Allan McCollum contributes several works from his Lands of Shadow and Substance series which continues his exploration of what he calls Perpetual Photos, a project he began in 1982. For this new group, McCollum viewed the original Twilight Zone episodes (from 1959 to 1964) on his laptop computer, capturing screenshots of scenes that included landscape paintings. Images of those paintings were digitally edited, printed, and custom framed to create this new series. Each of the works in the series has been printed proportionally to its original televised incarnation and each is in an edition of three.
Richard Artschwagers works in the show range from the pictorial (a print of a painting of a photo of an interior) to the surrogate (a sculpture of a mirror) to the surreal (a wooden object with a hinged door leading to nowhere, all covered in formica). Both the mirror and the door utilize veneers (artificial imagery of a woods grain) and the interior uses an image of the texture of celotex, itself being an artificial texture. The forms, images, textures and veneers of Artschwagers works strike an uncanny balance between the artificial, the pictorial and the physical in order to utilize the familiar to extend ones experience beyond a central focus.

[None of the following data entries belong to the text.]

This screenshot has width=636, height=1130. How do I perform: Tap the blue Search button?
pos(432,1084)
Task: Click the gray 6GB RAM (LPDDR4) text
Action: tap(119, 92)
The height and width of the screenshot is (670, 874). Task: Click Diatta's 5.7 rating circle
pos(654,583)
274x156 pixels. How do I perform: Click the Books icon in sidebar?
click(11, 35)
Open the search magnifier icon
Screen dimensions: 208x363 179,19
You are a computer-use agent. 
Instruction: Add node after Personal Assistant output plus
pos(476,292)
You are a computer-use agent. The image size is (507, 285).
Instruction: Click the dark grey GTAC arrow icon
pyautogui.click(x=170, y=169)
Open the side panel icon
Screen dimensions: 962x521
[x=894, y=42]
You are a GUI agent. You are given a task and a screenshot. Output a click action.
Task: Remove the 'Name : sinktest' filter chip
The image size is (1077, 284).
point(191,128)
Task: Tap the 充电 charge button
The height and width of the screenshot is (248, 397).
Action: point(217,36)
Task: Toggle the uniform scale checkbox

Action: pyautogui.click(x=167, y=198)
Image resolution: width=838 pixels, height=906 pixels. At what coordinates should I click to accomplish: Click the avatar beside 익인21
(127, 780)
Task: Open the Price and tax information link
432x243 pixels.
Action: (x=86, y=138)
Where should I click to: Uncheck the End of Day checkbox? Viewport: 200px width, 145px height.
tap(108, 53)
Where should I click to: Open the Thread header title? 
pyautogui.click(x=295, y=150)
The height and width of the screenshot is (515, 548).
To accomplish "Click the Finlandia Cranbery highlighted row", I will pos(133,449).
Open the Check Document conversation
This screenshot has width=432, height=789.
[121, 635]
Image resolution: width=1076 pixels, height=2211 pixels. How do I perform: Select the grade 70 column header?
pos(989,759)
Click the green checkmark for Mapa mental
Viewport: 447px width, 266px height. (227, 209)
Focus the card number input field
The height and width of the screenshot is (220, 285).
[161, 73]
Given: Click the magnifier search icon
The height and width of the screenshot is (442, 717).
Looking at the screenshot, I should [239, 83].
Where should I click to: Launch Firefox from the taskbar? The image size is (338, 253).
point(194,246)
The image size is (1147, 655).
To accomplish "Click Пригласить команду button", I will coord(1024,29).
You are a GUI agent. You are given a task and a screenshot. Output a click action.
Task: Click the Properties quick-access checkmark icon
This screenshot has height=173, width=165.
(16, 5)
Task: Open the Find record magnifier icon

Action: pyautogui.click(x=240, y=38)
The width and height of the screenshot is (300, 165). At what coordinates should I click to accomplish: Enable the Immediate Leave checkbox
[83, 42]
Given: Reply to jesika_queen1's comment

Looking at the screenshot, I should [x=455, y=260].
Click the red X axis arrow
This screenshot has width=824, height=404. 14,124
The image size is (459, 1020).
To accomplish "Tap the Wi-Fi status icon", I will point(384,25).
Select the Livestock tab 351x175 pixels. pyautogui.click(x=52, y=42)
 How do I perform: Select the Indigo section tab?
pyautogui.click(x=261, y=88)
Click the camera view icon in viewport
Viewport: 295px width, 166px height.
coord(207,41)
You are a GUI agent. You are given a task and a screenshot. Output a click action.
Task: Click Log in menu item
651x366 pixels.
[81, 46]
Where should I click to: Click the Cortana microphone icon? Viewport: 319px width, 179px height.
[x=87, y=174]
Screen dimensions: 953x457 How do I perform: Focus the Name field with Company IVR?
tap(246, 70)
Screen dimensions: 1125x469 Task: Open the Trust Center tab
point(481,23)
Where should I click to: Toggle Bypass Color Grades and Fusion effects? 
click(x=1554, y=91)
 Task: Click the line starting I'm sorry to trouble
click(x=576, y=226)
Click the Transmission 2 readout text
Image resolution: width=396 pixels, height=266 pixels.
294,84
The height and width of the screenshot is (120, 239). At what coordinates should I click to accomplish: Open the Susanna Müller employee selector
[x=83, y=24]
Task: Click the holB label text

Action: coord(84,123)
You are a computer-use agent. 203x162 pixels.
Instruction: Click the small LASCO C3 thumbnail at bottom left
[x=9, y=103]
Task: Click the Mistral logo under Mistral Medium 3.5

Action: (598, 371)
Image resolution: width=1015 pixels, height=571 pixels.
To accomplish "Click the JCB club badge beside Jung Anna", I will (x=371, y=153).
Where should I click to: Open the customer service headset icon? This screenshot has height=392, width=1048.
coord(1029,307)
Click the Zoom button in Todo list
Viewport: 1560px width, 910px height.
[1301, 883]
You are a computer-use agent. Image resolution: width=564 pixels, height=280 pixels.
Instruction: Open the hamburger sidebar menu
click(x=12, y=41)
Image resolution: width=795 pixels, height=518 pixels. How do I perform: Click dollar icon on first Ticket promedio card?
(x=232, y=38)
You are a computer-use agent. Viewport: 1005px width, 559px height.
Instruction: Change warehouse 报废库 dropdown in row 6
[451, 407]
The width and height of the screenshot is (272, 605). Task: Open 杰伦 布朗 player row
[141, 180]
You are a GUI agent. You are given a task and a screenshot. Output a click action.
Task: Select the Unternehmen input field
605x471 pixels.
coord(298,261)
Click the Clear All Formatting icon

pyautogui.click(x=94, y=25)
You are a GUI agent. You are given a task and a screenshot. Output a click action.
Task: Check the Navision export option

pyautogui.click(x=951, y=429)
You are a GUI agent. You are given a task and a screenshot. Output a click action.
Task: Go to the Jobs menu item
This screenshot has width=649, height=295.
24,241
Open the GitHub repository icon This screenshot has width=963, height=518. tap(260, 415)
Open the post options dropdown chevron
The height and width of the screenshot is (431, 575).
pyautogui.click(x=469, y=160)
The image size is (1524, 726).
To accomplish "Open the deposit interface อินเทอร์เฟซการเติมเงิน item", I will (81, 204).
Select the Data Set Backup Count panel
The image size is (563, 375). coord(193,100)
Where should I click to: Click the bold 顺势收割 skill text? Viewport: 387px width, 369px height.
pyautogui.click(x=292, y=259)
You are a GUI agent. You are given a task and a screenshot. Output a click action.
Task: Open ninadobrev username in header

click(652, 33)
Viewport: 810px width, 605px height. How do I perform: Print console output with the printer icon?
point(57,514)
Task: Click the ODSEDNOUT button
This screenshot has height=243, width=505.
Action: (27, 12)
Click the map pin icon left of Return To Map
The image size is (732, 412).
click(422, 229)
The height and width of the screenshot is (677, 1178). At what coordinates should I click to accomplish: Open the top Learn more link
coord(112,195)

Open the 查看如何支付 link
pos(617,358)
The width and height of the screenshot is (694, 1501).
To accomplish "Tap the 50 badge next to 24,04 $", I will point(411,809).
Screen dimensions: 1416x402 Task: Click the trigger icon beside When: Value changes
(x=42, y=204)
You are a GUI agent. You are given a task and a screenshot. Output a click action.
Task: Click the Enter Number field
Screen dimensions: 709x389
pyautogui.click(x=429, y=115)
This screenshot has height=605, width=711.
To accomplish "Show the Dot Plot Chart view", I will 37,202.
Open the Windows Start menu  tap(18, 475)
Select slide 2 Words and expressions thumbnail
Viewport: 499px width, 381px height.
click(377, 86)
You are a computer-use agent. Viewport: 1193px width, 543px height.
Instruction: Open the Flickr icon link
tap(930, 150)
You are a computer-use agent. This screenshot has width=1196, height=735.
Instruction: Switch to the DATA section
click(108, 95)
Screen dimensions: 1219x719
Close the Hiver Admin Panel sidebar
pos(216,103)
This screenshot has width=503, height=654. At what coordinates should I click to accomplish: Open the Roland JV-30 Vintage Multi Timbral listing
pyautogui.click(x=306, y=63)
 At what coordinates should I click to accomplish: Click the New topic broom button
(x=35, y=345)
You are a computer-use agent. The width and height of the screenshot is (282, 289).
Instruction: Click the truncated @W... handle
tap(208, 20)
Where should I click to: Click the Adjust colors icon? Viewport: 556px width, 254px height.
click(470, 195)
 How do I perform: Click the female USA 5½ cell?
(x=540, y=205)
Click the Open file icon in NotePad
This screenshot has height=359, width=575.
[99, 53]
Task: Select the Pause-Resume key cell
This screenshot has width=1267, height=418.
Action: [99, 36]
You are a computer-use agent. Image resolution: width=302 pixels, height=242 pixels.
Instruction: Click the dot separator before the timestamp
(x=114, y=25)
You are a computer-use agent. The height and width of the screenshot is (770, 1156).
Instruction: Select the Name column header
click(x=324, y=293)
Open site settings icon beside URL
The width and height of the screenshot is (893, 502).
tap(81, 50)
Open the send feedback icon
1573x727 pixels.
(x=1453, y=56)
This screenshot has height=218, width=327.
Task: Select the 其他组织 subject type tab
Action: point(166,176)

James Castles work is exhibited at Krakow Witkin Gallery for the first time and thus, perhaps, calls for a fuller description (click here to learn more about Castle and his life). Castle, who was born deaf, lived and died in Idaho. He is known, most of all, for his use of found and homemade materials in depicting and recreating his subject matter. His recurrent and diverse themes tell an intimate story of a life lived in rural Idaho during the early 20th century. The works included in Krakow Witkin Gallerys exhibition consist of two drawings, one paper construction and a handmade book. Within each work, Castle has created, like McCollum and Artschwager, a new iteration of something seemingly already familiar. The contours of the drawing of a sugar bowl speak to the almost-abstract form the paper construction of the same subject. The handmade book is of drawings of family photos, thus creating a new sort of hand-drawn photo album. To futher situate Castles work in the contemporary context, it is interesting to note that the works have been collected by major museums in the US and Europe and he has been the subject of retrospectives organized by the Philadelphia Museum of Art in 2008 and by the Museo Nacional Centro de Arte Reina Sofia, Madrid in 2011. The 2013 Venice Biennale included eleven works by Castle in the feature exhibition The Encyclopedic Palace. Venices presentation was quite significant in its exhibiting the work not in an outsider/vernacular/self-taught/etc context but just in the context of other art.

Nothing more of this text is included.